Task to carry out:
Print everything from "It is beginning" down to "self-defeat and self-destruction." in the passage on narcissism, copying it word for word.

━━━━━ Passage

The child strikes a Faustian deal: he is endowed with a grandiose albeit fragile self-image and a fantastic self-perception, but, in return, he ceases to exist.
The narcissist outsources his ego boundary functions to the False Self and regulates his internal environment (for example: his sense of self-worth) via constant feedback from a multitude of interchangeable sources of narcissistic supply. His is a veritable hive mind.
Narcissism is the celebration, elevation, and glorification of a superior absence, a howling emptiness, the all-devouring void of a black hole with a galaxy of internal objects (introjects) swirling around it.
Narcissism is, therefore, a private religion which resembles very much primitive faiths and rites. It is a fantasy defense writ large and gone awry, having metamorphesized into a delusion. Reality testing is severely impaired and the narcissist mistakes inner representations of people with the external objects that gave rise to them.
As a growing number of people become increasingly more narcissistic and as our civilization rewards narcissism and veers towards it, the allure of the narcissism religion is growing exponentially.
It is beginning to be widely and counterfactually glamorized – even in academe – as a positive adaptation. Counterfactually because narcissism ineluctably and invariably devolves into self-defeat and self-destruction.

━━━━━━━━━━
━━━━━ Dataset extract

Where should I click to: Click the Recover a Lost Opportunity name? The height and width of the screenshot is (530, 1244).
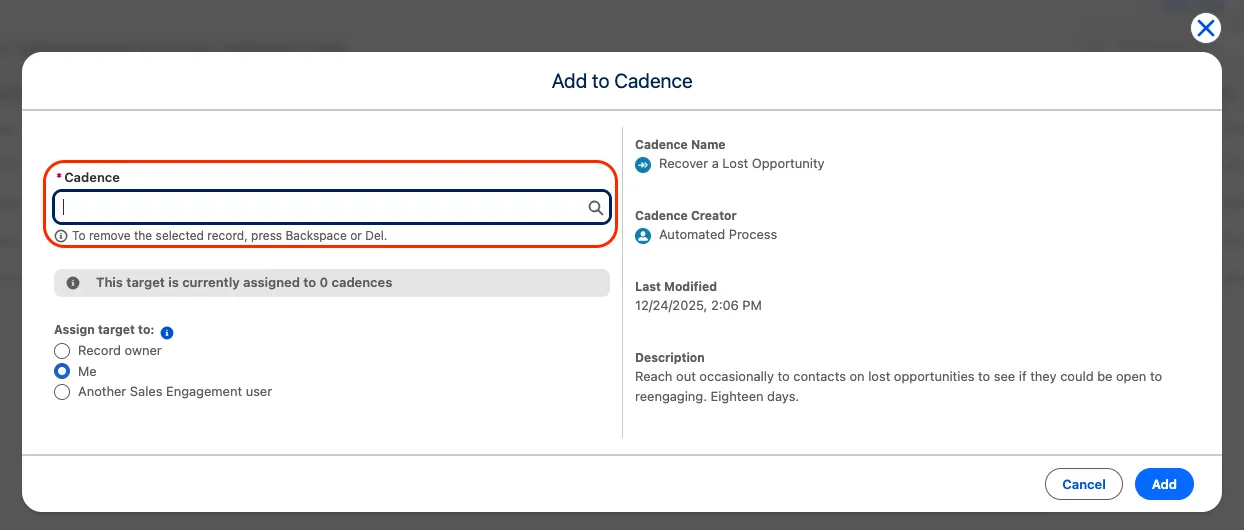click(741, 164)
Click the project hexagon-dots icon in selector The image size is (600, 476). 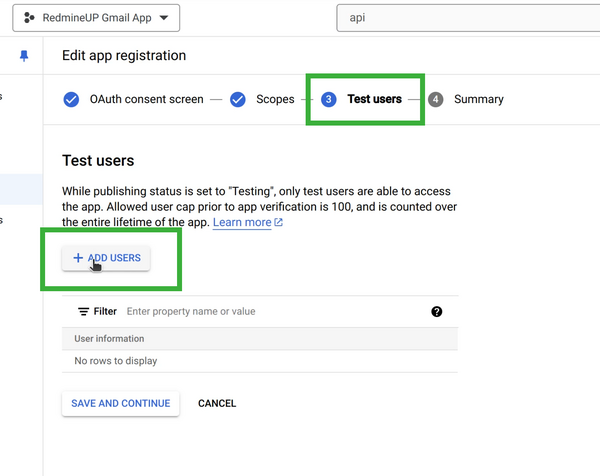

━━━━━━━━━━

Solution for this task:
It is beginning to be widely and counterfactually glamorized – even in academe – as a positive adaptation. Counterfactually because narcissism ineluctably and invariably devolves into self-defeat and self-destruction.